**Material provided:**
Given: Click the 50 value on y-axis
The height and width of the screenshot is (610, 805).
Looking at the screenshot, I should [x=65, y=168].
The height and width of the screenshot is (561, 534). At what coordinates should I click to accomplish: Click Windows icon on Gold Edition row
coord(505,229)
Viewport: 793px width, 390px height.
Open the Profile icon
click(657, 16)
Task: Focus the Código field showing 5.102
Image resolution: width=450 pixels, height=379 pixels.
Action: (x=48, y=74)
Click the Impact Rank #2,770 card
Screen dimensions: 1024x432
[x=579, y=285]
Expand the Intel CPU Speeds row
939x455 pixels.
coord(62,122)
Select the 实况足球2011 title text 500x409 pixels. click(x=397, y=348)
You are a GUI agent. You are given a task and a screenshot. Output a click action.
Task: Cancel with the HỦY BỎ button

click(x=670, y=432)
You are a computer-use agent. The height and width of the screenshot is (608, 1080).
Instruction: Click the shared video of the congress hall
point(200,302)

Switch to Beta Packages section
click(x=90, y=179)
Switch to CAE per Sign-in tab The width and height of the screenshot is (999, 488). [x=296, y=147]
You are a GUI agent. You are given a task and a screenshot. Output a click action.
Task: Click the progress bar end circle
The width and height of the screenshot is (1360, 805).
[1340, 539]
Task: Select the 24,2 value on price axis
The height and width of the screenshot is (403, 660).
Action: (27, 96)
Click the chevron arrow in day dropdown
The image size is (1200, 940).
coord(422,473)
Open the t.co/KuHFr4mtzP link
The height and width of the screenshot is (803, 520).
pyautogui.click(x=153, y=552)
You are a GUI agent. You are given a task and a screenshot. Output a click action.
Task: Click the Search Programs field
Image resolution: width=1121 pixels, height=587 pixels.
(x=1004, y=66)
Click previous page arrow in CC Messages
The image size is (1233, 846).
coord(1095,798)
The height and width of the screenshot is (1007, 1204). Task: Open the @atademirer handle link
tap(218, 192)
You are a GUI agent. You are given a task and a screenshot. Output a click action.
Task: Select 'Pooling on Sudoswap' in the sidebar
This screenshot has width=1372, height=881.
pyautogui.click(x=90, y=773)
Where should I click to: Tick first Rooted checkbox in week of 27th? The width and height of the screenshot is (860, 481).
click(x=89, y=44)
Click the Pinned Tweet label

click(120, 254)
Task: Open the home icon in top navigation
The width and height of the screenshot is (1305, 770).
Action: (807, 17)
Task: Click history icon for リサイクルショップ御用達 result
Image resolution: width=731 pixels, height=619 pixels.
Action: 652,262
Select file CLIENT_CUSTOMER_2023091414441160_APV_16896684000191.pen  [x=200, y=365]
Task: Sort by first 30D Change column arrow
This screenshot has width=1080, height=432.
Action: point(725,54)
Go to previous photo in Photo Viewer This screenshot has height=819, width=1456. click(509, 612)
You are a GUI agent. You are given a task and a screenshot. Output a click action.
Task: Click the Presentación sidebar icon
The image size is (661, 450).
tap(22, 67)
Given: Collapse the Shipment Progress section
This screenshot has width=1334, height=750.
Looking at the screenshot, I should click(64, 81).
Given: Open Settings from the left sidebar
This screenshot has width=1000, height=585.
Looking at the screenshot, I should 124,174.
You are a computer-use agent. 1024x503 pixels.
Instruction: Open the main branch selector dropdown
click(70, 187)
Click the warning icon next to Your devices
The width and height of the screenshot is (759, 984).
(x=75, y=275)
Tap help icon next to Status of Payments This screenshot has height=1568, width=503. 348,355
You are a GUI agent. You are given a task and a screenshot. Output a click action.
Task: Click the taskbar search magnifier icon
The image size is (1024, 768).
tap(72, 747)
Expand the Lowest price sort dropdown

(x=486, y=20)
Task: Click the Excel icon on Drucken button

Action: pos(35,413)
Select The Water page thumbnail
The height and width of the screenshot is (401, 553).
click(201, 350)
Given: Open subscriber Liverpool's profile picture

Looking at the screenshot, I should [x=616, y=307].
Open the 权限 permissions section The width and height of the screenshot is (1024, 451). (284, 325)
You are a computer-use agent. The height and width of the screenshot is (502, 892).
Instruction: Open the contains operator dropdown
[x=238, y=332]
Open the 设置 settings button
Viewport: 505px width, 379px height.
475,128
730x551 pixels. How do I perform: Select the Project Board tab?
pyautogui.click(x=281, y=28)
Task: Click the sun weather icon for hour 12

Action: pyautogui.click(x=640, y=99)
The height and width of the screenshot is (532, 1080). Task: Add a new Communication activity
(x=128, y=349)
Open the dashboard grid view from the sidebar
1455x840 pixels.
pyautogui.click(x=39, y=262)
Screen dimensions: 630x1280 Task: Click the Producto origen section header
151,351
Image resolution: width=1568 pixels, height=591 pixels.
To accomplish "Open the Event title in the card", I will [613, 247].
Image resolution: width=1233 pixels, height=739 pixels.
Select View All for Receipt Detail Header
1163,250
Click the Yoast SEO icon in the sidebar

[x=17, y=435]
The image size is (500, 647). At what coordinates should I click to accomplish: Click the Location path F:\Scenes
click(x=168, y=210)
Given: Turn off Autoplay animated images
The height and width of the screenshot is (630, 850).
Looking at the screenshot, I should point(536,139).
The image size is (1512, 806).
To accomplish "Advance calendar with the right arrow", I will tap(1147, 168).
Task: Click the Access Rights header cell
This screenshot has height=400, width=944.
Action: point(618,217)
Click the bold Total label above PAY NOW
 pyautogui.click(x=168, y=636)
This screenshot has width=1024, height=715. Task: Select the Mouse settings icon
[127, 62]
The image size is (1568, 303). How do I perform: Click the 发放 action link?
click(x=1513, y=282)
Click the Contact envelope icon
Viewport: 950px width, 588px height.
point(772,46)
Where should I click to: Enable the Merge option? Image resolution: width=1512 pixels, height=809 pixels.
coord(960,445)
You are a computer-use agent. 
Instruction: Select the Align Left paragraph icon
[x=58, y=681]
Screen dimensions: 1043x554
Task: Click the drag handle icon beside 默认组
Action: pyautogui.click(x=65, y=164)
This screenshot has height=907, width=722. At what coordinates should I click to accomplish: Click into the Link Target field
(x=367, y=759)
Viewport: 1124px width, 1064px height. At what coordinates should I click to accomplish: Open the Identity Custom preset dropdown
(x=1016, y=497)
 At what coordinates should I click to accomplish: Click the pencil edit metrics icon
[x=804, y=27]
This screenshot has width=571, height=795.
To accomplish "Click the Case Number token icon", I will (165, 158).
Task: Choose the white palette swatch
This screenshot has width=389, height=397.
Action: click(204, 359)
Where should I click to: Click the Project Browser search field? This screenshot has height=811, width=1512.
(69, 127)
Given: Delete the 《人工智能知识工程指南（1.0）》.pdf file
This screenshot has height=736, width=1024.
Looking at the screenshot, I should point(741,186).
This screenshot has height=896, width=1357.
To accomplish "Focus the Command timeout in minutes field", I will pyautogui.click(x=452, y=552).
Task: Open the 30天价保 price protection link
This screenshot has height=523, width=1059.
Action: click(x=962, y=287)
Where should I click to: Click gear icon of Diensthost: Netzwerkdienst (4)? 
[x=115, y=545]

**What is needed:** Look through the records and gather every line containing "Focus".

**Problem solution:**
Task: Focus the Código field showing 5.102
To accomplish "Focus the Command timeout in minutes field", I will pyautogui.click(x=452, y=552).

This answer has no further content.